Your goal: Take the line with "Screen dimensions: 2088x640" and every line after it in the data. Transcribe them exactly, through the last.

+++ Provided records +++

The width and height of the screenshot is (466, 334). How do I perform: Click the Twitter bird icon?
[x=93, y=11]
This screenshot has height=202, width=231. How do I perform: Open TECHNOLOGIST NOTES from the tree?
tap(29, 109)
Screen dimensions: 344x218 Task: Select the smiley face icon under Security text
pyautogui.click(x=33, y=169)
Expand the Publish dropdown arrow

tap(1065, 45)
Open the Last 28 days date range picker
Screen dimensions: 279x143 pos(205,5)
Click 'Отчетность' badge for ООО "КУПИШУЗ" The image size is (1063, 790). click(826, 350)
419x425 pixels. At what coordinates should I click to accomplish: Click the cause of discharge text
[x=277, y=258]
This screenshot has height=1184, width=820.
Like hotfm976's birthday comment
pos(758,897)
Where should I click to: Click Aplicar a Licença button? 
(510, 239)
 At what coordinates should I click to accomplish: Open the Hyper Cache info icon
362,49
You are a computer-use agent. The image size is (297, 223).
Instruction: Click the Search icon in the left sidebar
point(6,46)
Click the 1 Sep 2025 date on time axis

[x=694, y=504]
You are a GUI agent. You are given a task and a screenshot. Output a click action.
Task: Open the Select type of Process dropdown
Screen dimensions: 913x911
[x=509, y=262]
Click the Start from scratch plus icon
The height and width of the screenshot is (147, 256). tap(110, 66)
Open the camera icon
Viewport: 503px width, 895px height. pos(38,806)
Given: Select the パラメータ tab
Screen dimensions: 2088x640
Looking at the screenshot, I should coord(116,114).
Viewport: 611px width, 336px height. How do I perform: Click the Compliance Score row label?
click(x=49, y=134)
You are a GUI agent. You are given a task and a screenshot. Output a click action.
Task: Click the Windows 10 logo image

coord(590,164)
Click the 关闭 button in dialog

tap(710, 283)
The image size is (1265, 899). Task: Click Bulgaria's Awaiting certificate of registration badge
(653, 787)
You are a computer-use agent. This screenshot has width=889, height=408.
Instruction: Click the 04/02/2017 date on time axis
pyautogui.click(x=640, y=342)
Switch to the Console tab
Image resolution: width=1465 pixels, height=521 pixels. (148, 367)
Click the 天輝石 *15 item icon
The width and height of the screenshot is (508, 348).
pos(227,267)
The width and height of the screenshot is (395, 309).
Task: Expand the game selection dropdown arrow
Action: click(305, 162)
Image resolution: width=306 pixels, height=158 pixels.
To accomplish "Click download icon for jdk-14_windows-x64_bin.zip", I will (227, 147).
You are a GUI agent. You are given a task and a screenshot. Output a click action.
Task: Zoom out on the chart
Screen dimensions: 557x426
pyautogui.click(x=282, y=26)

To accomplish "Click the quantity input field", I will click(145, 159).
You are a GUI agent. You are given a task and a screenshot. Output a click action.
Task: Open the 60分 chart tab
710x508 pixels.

+++

Task output:
Screen dimensions: 2088x640
Looking at the screenshot, I should coord(116,114).
Viewport: 611px width, 336px height. How do I perform: Click the Compliance Score row label?
click(x=49, y=134)
You are a GUI agent. You are given a task and a screenshot. Output a click action.
Task: Click the Windows 10 logo image

coord(590,164)
Click the 关闭 button in dialog

tap(710, 283)
The image size is (1265, 899). Task: Click Bulgaria's Awaiting certificate of registration badge
(653, 787)
You are a computer-use agent. This screenshot has width=889, height=408.
Instruction: Click the 04/02/2017 date on time axis
pyautogui.click(x=640, y=342)
Switch to the Console tab
Image resolution: width=1465 pixels, height=521 pixels. (148, 367)
Click the 天輝石 *15 item icon
The width and height of the screenshot is (508, 348).
pos(227,267)
The width and height of the screenshot is (395, 309).
Task: Expand the game selection dropdown arrow
Action: click(305, 162)
Image resolution: width=306 pixels, height=158 pixels.
To accomplish "Click download icon for jdk-14_windows-x64_bin.zip", I will (227, 147).
You are a GUI agent. You are given a task and a screenshot. Output a click action.
Task: Zoom out on the chart
Screen dimensions: 557x426
pyautogui.click(x=282, y=26)

To accomplish "Click the quantity input field", I will click(145, 159).
You are a GUI agent. You are given a task and a screenshot. Output a click action.
Task: Open the 60分 chart tab
710x508 pixels.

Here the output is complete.